The governor also recommends deeper cuts to the state Arts Board and public broadcasting. He would reduce payments to HMOs for treating people in the MinnesotaCare subsidized health insurance program. Pawlenty would also eliminate a state program that provides a subsidy for a parent to stay home for up to a year to take care of an infant.

McElroy says it's getting harder to find places to cut in the state budget. "I don't like cutting the arts again, because it is good for Minnesota. But it's hard to say that it has the same impact as cuts in human services or health or education. That is perhaps the one I thought longest about."

Arts organizations say they expect to face cuts, like nearly every other area of the state budget. But the executive director of the state Arts Board, Robert Booker, says he didn't expect the governor to propose cutting the board's funding by 40 percent from current spending levels.

"I think one of our former leaders said without the arts we'd be a cold Des Moines.

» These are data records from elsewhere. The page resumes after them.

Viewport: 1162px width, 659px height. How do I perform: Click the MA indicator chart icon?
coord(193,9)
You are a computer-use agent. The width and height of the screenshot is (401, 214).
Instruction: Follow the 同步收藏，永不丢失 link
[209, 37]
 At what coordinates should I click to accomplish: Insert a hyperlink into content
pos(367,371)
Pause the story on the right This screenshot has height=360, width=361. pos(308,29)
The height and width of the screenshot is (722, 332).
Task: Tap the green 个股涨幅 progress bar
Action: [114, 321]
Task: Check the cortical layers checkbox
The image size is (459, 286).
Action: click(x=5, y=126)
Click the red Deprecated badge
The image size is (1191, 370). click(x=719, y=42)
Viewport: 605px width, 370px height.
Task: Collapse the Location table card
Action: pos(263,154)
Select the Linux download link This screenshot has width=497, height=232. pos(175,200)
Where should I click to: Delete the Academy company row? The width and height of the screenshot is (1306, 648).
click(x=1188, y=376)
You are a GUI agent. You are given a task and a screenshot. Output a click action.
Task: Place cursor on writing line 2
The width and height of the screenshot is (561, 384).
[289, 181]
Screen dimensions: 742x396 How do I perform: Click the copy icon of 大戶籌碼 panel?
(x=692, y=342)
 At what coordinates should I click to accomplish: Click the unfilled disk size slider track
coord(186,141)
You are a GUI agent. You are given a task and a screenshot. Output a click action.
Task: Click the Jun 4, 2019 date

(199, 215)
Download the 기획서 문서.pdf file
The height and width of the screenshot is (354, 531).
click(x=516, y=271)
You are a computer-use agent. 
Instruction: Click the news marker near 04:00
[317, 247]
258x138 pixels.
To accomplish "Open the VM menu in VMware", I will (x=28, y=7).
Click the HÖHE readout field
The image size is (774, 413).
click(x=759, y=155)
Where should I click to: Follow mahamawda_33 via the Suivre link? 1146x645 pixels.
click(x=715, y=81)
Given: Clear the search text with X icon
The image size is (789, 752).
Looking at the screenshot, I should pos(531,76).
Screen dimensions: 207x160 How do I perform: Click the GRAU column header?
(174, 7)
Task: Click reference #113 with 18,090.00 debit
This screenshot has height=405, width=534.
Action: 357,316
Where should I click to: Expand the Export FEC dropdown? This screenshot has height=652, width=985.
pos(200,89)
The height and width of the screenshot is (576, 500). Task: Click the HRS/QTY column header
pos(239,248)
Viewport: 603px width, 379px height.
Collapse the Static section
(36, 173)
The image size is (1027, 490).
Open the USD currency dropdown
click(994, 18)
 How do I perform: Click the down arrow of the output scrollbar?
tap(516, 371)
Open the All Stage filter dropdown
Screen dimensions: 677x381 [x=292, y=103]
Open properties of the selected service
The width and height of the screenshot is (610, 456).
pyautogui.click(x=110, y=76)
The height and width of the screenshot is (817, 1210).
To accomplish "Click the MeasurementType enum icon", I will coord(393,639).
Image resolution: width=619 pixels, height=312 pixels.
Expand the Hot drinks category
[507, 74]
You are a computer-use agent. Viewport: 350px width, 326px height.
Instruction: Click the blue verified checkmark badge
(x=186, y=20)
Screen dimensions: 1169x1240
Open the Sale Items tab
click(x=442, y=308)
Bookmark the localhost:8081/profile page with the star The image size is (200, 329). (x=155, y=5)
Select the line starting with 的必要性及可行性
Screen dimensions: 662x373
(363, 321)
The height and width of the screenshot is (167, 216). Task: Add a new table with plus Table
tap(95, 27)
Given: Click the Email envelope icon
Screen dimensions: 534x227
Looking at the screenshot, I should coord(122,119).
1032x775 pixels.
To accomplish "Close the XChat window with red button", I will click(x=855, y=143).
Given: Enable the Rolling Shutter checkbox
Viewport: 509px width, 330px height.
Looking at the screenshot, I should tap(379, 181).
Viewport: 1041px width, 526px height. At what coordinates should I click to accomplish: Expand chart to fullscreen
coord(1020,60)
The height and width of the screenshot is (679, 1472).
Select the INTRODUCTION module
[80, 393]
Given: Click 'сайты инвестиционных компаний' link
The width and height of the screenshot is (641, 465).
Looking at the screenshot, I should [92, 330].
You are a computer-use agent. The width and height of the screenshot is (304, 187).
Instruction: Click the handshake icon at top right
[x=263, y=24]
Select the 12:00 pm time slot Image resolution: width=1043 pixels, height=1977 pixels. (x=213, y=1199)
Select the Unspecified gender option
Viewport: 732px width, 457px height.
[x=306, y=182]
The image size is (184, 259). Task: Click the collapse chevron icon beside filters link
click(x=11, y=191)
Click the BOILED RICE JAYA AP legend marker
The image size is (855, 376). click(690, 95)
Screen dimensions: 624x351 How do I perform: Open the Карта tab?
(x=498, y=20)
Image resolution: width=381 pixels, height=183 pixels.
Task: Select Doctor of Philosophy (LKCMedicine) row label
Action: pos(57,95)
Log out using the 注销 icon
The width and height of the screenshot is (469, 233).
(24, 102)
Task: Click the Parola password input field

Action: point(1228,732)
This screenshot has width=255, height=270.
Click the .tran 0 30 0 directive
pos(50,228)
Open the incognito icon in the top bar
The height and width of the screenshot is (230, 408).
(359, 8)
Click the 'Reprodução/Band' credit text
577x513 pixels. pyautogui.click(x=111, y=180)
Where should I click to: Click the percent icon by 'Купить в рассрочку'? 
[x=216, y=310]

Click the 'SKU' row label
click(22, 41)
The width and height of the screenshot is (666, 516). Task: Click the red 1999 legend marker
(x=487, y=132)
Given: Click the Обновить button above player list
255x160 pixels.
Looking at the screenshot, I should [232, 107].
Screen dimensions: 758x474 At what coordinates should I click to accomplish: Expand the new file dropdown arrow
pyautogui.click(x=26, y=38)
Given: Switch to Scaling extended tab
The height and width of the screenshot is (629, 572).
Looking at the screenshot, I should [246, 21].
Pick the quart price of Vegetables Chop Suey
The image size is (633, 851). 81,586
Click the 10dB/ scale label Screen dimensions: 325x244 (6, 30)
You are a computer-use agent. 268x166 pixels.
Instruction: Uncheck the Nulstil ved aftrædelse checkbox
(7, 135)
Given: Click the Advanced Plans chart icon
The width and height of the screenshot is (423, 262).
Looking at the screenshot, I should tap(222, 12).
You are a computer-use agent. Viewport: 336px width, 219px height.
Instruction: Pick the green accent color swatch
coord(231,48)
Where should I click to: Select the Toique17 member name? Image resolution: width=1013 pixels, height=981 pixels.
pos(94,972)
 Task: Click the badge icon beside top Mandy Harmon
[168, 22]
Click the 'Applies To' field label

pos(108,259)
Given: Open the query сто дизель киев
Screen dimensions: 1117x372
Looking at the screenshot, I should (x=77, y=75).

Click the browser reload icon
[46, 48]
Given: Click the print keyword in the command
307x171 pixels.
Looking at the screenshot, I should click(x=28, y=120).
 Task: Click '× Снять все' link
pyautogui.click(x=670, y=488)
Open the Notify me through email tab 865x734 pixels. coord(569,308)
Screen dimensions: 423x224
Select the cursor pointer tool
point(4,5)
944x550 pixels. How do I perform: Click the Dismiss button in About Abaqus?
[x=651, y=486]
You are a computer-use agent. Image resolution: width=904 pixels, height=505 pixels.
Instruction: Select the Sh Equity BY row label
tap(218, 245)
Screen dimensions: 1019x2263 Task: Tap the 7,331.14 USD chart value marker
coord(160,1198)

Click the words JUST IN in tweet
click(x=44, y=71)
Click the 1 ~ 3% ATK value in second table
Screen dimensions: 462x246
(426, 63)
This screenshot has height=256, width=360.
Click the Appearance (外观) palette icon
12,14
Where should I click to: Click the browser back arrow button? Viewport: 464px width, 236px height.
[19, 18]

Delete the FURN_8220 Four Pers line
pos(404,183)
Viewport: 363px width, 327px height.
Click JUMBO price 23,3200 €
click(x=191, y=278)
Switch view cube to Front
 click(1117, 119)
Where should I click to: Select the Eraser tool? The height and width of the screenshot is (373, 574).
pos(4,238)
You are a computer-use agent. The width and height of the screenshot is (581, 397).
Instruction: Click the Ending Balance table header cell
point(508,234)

With a cut like 40 percent, I don't know that we can even make that standard," Booker said.

Booker says a thousand arts supporters came to the Capitol a couple of weeks ago to urge lawmakers to limit arts cuts to 14 percent. That's the size of the deficit as a percentage of the state budget.

Gov. Pawlenty also wants to reduce public subsidies paid to political parties and candidates by about half, and cut in half the state refund for campaign contributors, from $50 to $25.

"It would definitely be a big damage to the campaign finance system," said Sen. John Marty, DFL-Roseville, who wrote many of the state's campaign finance laws. He says the governor's proposal would increase the influence of big money in politics.

"The guys who give $2,000 to a campaign, the lobbyists, the PACS, it's not going to have any impact on them. It's going to have an impact on the senior citizen who makes a $50 contribution or a $25 contribution, it's going to have an impact on them," he said.

Finance commissioner McElroy defends the proposed campaign finance changes. He says many states don't even offer a state refund of political contributions.

"We thought that political campaigns should have some of the burden as well as businesspeople and individuals needing human services and a variety of others. We stand by this recommendation, we think it was the right thing to do."

McElroy says the governor's budget is now in its final form. Gov. Pawlenty has called on legislative leaders to begin moving budget legislation. House Republicans say they support the governor's budget, but will make some adjustments.

Senate DFL leaders say as they put together their budget plan, they want to avoid shifting costs to college students and local governments.